Between Spring 2010 and April 2012 I worked as a Features Film Programmer with the Human Rights & Arts Film Festival. In the paper I address some of the issues involved in making selections for the festival. I particularly focus on the challenges faced by the programming team in respect of how to approach the new-wave of docufictions currently being made. These include Pawel Kloc's Phnom Penn Lullaby (2011) and Danfung Dennis' Hell and Back Again (2010).

While such films have human rights related content they also employ hyper-stylisations and other fictional film techniques to the point that they invite the spectator to receive reality as fiction. This raises the issue of whether or not these films can be accepted as appropriate forms of representation in the context of a human rights festival that has an educative and sociopolitical role. I examine how these films challenge a number of widely held assumptions about what constitutes a human rights documentary film by encouraging the spectator to re-think about the special position documentary cinema has traditionally been seen to occupy in relation to the actuality of the social and historical world.
A presentation given at the 2012 Film and History Association of Australia and New Zealand 16th Biennial Conference.

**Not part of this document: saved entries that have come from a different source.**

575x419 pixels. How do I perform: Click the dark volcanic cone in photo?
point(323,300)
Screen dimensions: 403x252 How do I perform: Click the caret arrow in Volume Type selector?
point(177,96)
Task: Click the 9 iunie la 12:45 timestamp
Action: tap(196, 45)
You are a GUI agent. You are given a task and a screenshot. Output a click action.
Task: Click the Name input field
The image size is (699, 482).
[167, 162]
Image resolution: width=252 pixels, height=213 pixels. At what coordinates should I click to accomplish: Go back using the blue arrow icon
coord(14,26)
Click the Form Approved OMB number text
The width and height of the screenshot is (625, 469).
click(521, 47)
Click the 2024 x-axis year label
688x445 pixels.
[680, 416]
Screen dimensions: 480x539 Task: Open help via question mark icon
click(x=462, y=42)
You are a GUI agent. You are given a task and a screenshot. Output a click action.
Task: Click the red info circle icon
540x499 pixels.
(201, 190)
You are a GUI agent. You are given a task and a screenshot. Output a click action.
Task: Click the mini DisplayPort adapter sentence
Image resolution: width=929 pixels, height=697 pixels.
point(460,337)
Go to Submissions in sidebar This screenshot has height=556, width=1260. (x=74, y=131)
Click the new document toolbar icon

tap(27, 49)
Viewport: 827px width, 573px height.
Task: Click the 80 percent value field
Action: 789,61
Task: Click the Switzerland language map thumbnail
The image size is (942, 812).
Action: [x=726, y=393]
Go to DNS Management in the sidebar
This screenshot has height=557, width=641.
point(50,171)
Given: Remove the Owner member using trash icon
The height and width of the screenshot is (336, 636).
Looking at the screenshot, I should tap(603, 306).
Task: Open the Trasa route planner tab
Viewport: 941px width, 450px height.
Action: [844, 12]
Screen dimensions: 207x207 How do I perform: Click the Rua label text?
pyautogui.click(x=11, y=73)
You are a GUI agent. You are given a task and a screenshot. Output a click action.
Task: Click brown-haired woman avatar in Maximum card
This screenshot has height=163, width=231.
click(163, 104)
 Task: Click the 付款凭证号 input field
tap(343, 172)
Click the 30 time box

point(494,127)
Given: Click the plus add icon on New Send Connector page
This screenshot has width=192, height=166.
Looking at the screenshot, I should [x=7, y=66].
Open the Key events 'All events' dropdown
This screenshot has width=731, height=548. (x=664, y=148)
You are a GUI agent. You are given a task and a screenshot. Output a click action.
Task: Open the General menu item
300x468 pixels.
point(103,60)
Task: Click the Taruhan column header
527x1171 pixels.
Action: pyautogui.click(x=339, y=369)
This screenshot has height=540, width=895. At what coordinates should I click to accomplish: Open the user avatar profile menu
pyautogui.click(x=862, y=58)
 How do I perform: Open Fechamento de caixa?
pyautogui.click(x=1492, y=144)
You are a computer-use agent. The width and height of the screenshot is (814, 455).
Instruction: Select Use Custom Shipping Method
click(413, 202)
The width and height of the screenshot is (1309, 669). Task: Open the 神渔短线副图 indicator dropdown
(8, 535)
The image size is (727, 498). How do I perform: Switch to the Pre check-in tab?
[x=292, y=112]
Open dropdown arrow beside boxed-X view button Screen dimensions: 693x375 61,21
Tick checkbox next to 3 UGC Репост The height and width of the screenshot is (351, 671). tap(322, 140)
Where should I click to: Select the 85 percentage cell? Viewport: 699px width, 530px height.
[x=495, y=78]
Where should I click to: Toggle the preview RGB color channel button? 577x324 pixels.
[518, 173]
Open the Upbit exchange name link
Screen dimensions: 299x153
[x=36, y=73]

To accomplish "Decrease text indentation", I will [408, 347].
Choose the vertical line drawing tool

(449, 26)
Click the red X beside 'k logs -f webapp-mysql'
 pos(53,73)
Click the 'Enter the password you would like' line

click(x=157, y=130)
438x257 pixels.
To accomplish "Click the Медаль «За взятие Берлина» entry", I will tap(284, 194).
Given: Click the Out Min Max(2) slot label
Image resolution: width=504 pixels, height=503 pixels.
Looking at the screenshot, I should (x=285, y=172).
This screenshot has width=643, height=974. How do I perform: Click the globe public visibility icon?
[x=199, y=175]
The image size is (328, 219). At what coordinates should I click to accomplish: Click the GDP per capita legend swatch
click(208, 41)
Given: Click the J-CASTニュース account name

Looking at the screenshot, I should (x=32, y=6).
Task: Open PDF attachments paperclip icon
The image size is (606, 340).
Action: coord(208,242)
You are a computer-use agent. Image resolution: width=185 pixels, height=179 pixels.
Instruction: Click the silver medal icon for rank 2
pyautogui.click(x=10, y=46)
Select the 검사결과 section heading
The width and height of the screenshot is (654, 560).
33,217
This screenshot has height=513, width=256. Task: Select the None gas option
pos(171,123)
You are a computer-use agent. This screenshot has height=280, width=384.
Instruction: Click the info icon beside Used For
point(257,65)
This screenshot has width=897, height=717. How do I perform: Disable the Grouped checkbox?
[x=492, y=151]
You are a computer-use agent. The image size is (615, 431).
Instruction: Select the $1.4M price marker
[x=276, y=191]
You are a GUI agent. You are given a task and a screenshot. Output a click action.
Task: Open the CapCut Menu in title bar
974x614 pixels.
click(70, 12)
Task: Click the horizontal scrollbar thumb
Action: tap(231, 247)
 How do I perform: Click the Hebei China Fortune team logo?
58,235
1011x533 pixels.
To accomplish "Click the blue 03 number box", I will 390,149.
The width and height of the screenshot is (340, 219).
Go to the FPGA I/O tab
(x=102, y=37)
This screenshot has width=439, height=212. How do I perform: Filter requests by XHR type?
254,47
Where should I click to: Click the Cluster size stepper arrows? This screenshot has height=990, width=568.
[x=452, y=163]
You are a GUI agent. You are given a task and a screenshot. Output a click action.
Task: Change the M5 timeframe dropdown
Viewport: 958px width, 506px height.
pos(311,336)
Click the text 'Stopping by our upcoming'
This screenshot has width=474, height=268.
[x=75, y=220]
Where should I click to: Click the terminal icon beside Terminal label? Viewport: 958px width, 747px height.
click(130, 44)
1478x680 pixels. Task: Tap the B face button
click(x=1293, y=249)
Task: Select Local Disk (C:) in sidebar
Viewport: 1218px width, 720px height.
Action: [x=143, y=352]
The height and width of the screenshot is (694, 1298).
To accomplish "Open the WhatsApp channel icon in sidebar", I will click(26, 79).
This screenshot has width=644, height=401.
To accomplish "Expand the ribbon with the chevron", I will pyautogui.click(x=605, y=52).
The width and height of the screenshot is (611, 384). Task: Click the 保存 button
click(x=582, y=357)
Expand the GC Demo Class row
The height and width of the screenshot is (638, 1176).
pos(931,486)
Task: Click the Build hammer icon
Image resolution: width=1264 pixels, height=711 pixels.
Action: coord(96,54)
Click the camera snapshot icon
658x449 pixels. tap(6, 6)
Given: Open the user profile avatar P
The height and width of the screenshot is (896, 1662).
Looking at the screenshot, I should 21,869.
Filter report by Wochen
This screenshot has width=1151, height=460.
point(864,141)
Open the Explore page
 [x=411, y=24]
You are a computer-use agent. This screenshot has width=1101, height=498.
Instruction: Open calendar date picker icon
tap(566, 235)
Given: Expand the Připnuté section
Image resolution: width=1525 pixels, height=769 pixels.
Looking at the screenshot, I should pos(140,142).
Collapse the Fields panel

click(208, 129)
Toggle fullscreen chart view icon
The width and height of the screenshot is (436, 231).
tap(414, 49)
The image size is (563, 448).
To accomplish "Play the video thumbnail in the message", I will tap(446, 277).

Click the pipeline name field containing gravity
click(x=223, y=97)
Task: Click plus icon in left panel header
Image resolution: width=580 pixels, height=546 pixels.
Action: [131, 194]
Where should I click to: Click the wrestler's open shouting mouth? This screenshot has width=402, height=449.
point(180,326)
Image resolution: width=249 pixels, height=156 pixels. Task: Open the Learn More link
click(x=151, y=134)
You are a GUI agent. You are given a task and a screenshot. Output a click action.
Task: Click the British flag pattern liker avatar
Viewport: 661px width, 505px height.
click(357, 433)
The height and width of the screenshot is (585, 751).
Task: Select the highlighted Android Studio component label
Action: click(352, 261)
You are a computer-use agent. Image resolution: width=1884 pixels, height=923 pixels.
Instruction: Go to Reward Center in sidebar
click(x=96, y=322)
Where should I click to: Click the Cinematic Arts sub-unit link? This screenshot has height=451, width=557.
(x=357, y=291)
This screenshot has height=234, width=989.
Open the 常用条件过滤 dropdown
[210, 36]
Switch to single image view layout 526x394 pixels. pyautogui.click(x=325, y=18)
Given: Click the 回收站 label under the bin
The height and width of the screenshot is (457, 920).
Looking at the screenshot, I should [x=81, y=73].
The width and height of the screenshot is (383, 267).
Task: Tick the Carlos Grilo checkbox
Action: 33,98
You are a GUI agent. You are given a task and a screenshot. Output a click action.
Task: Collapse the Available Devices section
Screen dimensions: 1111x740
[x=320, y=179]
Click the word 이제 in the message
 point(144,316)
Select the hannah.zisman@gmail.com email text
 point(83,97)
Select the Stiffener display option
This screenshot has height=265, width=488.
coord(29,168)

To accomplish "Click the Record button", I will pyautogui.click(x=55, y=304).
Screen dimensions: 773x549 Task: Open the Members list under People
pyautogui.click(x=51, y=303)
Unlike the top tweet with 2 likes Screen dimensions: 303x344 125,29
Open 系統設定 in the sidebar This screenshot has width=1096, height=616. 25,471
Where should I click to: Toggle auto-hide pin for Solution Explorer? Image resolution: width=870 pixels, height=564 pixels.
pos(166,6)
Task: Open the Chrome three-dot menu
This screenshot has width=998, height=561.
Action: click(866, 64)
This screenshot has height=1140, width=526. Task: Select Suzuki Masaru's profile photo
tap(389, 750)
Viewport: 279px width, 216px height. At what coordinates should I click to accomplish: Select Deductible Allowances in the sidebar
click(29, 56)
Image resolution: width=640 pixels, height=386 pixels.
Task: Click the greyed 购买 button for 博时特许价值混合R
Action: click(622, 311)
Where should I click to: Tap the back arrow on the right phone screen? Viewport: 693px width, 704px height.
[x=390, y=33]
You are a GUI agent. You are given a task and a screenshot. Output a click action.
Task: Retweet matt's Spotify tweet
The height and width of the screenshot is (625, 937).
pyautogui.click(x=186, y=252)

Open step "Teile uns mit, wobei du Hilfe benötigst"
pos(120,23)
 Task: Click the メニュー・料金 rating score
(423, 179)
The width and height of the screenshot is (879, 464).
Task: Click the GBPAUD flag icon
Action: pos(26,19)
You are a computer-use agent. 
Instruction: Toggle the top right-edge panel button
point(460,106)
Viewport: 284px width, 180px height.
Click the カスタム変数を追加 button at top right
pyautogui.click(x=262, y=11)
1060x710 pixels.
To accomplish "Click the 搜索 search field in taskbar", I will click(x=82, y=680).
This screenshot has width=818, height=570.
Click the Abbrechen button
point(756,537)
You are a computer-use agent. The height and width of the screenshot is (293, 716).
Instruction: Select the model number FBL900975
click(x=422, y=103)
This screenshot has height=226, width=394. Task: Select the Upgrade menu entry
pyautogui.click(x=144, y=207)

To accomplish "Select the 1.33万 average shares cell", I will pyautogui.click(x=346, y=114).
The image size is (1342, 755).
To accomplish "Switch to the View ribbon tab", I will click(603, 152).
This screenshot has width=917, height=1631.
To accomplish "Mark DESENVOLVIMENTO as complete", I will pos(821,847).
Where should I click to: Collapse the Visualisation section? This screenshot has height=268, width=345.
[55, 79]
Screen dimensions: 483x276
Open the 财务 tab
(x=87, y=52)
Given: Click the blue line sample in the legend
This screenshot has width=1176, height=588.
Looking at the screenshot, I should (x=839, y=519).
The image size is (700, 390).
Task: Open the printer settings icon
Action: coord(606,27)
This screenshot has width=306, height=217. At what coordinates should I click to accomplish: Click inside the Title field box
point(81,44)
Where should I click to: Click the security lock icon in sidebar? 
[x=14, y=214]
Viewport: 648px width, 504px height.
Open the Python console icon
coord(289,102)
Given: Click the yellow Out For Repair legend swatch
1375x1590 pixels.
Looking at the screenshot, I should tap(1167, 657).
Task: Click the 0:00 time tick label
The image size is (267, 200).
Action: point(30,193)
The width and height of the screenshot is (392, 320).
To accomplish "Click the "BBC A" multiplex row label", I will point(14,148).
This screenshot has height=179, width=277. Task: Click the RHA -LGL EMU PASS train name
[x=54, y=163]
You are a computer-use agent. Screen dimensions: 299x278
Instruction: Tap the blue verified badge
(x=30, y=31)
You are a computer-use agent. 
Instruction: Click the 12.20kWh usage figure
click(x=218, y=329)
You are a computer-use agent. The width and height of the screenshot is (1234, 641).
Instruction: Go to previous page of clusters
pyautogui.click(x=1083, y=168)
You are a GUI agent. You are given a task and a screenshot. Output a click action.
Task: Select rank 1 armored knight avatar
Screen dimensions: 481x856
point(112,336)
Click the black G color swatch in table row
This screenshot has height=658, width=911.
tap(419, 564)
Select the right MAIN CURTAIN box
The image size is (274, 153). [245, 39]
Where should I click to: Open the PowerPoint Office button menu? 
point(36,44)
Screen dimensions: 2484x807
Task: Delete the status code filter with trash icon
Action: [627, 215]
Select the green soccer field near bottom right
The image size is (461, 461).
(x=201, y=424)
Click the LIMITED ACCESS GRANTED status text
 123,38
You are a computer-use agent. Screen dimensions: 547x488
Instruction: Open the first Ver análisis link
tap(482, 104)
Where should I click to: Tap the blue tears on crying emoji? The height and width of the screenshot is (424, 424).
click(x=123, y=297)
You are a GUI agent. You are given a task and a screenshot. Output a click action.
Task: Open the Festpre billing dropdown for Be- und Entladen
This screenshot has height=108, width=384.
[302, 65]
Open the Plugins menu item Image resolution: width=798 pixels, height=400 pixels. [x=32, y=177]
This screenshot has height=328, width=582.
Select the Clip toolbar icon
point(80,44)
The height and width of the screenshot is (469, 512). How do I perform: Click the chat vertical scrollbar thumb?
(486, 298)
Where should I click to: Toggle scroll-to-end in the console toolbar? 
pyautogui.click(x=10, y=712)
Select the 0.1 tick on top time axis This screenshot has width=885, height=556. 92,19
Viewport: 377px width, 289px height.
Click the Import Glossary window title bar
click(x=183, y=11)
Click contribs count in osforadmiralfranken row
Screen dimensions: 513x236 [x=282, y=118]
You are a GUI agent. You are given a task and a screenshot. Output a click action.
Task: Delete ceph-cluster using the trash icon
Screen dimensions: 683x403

I examine what is meant by human rights cinema, particularly in the context of the wave of docufiction films that are currently being made at the moment, films such as Danfung Dennis' Hell and Back Again (2011) and Pawel Kloc's Phnom Penh Lullaby (2011). These docufictions creatively combine 'fictional' and 'non-fiction' film techniques in a way that not only allows spectators to become critically engaged with the tension between what is real and what is staged but to also enter an ethically uneasy space. I draw on my own experiences programming for the Human Rights & Arts Film Festival and discuss how Hell and Back Again can be classed as a human rights film.